Exercise goal:
Word for word, retype the first line of the records and every following line through the one containing "Given: Focus the Title filter input field".

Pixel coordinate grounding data
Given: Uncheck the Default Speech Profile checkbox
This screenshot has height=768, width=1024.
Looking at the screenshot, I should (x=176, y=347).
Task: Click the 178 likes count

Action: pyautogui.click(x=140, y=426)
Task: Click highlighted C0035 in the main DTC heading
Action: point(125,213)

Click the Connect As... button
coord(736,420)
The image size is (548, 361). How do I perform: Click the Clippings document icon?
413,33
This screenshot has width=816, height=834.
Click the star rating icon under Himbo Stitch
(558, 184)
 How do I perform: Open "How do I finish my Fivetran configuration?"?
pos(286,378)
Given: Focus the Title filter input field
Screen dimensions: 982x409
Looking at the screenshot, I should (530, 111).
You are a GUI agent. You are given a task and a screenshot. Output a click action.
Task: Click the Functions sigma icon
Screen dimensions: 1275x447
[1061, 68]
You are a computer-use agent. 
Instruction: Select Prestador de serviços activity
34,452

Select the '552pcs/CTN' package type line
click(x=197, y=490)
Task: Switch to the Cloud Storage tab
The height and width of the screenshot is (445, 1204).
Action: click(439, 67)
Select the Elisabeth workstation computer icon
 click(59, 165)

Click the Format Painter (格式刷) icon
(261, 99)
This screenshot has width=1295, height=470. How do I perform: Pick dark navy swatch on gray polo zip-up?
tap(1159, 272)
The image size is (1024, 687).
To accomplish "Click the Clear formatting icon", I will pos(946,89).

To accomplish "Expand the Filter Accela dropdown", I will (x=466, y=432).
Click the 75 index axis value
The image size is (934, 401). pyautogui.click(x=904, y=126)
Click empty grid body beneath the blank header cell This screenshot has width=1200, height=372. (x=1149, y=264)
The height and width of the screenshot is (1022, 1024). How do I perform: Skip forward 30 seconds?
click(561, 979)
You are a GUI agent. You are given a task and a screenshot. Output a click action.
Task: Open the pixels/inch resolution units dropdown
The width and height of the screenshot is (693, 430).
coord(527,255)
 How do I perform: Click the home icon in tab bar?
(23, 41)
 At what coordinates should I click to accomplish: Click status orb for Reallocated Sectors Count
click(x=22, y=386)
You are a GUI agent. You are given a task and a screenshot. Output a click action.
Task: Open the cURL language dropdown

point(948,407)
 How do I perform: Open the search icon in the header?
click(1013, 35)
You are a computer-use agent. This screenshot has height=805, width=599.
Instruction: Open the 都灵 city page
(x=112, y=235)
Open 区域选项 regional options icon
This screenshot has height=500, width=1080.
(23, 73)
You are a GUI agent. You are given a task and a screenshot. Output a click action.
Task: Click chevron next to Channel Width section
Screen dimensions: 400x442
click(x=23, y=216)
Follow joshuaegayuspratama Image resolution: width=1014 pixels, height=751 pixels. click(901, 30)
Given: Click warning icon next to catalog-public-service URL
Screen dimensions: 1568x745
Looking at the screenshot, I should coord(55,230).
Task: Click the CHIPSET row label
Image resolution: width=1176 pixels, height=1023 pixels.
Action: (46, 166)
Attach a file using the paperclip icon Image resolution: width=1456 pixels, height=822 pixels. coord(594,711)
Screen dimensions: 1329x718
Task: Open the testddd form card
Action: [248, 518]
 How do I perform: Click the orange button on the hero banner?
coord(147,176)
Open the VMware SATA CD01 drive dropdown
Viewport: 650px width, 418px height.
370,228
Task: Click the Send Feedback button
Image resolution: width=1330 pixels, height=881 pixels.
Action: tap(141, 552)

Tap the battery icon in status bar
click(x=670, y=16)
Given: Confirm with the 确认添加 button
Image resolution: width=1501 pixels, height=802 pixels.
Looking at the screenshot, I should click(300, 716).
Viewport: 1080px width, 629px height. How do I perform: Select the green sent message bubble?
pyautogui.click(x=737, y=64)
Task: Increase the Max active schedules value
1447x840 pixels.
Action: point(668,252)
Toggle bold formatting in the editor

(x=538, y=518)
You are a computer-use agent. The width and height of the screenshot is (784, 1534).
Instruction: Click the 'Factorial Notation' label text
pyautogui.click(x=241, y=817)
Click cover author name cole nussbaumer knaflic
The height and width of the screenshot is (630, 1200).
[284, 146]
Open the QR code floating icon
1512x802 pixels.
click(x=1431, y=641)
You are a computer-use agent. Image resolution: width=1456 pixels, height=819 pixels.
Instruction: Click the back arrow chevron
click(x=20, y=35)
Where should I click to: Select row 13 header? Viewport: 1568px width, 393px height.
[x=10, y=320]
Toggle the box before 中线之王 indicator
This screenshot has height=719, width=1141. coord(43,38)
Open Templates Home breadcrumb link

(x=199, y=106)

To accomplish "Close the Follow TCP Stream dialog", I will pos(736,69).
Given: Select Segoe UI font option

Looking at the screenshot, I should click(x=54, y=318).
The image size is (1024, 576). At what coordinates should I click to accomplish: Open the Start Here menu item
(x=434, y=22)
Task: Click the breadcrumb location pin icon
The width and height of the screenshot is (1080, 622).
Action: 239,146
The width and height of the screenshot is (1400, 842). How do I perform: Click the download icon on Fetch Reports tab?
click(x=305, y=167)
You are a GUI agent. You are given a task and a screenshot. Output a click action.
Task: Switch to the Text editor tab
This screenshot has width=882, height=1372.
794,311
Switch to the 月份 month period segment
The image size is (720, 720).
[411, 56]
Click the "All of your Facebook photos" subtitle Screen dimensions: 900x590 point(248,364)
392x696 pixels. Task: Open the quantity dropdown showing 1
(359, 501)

Exercise output:
Given: Uncheck the Default Speech Profile checkbox
This screenshot has height=768, width=1024.
Looking at the screenshot, I should (x=176, y=347).
Task: Click the 178 likes count

Action: pyautogui.click(x=140, y=426)
Task: Click highlighted C0035 in the main DTC heading
Action: point(125,213)

Click the Connect As... button
coord(736,420)
The image size is (548, 361). How do I perform: Click the Clippings document icon?
413,33
This screenshot has width=816, height=834.
Click the star rating icon under Himbo Stitch
(558, 184)
 How do I perform: Open "How do I finish my Fivetran configuration?"?
pos(286,378)
Given: Focus the Title filter input field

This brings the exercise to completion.